> Exercise materials

----------------

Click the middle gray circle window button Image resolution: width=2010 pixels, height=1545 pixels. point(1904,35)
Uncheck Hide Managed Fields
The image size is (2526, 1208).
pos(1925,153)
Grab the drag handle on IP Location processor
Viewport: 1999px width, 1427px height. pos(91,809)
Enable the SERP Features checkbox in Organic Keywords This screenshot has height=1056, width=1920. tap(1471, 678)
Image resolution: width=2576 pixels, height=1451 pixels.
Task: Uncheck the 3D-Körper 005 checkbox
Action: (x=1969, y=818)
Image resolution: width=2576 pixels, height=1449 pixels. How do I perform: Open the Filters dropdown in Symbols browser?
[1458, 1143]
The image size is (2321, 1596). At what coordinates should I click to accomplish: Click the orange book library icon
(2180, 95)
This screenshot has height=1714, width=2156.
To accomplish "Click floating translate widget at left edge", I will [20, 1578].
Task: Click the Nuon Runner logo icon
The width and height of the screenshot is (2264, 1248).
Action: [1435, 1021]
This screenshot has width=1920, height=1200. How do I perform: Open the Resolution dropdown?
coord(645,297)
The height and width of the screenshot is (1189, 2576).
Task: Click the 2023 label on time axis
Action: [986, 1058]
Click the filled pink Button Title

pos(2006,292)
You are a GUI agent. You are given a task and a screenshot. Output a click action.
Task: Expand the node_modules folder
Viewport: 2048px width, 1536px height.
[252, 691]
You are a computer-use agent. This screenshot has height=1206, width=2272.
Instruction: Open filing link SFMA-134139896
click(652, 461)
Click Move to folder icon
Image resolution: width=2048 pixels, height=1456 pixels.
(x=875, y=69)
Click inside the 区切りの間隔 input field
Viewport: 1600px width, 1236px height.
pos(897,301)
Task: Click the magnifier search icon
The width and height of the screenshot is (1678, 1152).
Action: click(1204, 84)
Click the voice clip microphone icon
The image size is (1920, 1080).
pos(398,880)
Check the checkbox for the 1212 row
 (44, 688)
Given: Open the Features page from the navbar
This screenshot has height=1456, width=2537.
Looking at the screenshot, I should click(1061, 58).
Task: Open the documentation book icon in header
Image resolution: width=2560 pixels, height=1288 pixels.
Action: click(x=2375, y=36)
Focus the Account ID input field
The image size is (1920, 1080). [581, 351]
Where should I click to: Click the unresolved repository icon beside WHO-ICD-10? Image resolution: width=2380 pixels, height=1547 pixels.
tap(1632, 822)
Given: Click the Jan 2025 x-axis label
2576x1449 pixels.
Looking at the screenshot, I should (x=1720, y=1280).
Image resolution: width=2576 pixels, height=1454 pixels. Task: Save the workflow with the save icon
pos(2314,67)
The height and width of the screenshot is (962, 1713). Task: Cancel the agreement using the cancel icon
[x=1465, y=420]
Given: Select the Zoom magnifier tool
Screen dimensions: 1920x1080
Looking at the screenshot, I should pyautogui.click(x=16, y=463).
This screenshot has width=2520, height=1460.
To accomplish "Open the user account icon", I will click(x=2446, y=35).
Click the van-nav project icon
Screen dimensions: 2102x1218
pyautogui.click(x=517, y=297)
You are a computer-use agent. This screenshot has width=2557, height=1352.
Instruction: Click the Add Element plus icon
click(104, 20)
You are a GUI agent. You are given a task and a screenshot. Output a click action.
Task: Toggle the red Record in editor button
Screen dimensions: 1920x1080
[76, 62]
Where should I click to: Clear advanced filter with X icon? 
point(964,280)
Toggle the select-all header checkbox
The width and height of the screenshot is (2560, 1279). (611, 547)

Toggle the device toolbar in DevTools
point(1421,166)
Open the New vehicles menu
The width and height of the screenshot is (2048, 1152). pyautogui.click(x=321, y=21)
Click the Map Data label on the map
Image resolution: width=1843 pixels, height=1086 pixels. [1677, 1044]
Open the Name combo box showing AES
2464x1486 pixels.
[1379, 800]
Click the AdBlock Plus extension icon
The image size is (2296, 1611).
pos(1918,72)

----------------

> Exercise prompt
All of the records should be transcribed exactly, with nothing left out.

> Result of this exercise
Click the middle gray circle window button Image resolution: width=2010 pixels, height=1545 pixels. point(1904,35)
Uncheck Hide Managed Fields
The image size is (2526, 1208).
pos(1925,153)
Grab the drag handle on IP Location processor
Viewport: 1999px width, 1427px height. pos(91,809)
Enable the SERP Features checkbox in Organic Keywords This screenshot has height=1056, width=1920. tap(1471, 678)
Image resolution: width=2576 pixels, height=1451 pixels.
Task: Uncheck the 3D-Körper 005 checkbox
Action: (x=1969, y=818)
Image resolution: width=2576 pixels, height=1449 pixels. How do I perform: Open the Filters dropdown in Symbols browser?
[1458, 1143]
The image size is (2321, 1596). At what coordinates should I click to accomplish: Click the orange book library icon
(2180, 95)
This screenshot has height=1714, width=2156.
To accomplish "Click floating translate widget at left edge", I will [20, 1578].
Task: Click the Nuon Runner logo icon
The width and height of the screenshot is (2264, 1248).
Action: [1435, 1021]
This screenshot has width=1920, height=1200. How do I perform: Open the Resolution dropdown?
coord(645,297)
The height and width of the screenshot is (1189, 2576).
Task: Click the 2023 label on time axis
Action: [986, 1058]
Click the filled pink Button Title

pos(2006,292)
You are a GUI agent. You are given a task and a screenshot. Output a click action.
Task: Expand the node_modules folder
Viewport: 2048px width, 1536px height.
[252, 691]
You are a computer-use agent. This screenshot has height=1206, width=2272.
Instruction: Open filing link SFMA-134139896
click(652, 461)
Click Move to folder icon
Image resolution: width=2048 pixels, height=1456 pixels.
(x=875, y=69)
Click inside the 区切りの間隔 input field
Viewport: 1600px width, 1236px height.
pos(897,301)
Task: Click the magnifier search icon
The width and height of the screenshot is (1678, 1152).
Action: click(1204, 84)
Click the voice clip microphone icon
The image size is (1920, 1080).
pos(398,880)
Check the checkbox for the 1212 row
 (44, 688)
Given: Open the Features page from the navbar
This screenshot has height=1456, width=2537.
Looking at the screenshot, I should click(1061, 58).
Task: Open the documentation book icon in header
Image resolution: width=2560 pixels, height=1288 pixels.
Action: click(x=2375, y=36)
Focus the Account ID input field
The image size is (1920, 1080). [581, 351]
Where should I click to: Click the unresolved repository icon beside WHO-ICD-10? Image resolution: width=2380 pixels, height=1547 pixels.
tap(1632, 822)
Given: Click the Jan 2025 x-axis label
2576x1449 pixels.
Looking at the screenshot, I should (x=1720, y=1280).
Image resolution: width=2576 pixels, height=1454 pixels. Task: Save the workflow with the save icon
pos(2314,67)
The height and width of the screenshot is (962, 1713). Task: Cancel the agreement using the cancel icon
[x=1465, y=420]
Given: Select the Zoom magnifier tool
Screen dimensions: 1920x1080
Looking at the screenshot, I should pyautogui.click(x=16, y=463).
This screenshot has width=2520, height=1460.
To accomplish "Open the user account icon", I will click(x=2446, y=35).
Click the van-nav project icon
Screen dimensions: 2102x1218
pyautogui.click(x=517, y=297)
You are a computer-use agent. This screenshot has width=2557, height=1352.
Instruction: Click the Add Element plus icon
click(104, 20)
You are a GUI agent. You are given a task and a screenshot. Output a click action.
Task: Toggle the red Record in editor button
Screen dimensions: 1920x1080
[76, 62]
Where should I click to: Clear advanced filter with X icon? 
point(964,280)
Toggle the select-all header checkbox
The width and height of the screenshot is (2560, 1279). (611, 547)

Toggle the device toolbar in DevTools
point(1421,166)
Open the New vehicles menu
The width and height of the screenshot is (2048, 1152). pyautogui.click(x=321, y=21)
Click the Map Data label on the map
Image resolution: width=1843 pixels, height=1086 pixels. [1677, 1044]
Open the Name combo box showing AES
2464x1486 pixels.
[1379, 800]
Click the AdBlock Plus extension icon
The image size is (2296, 1611).
pos(1918,72)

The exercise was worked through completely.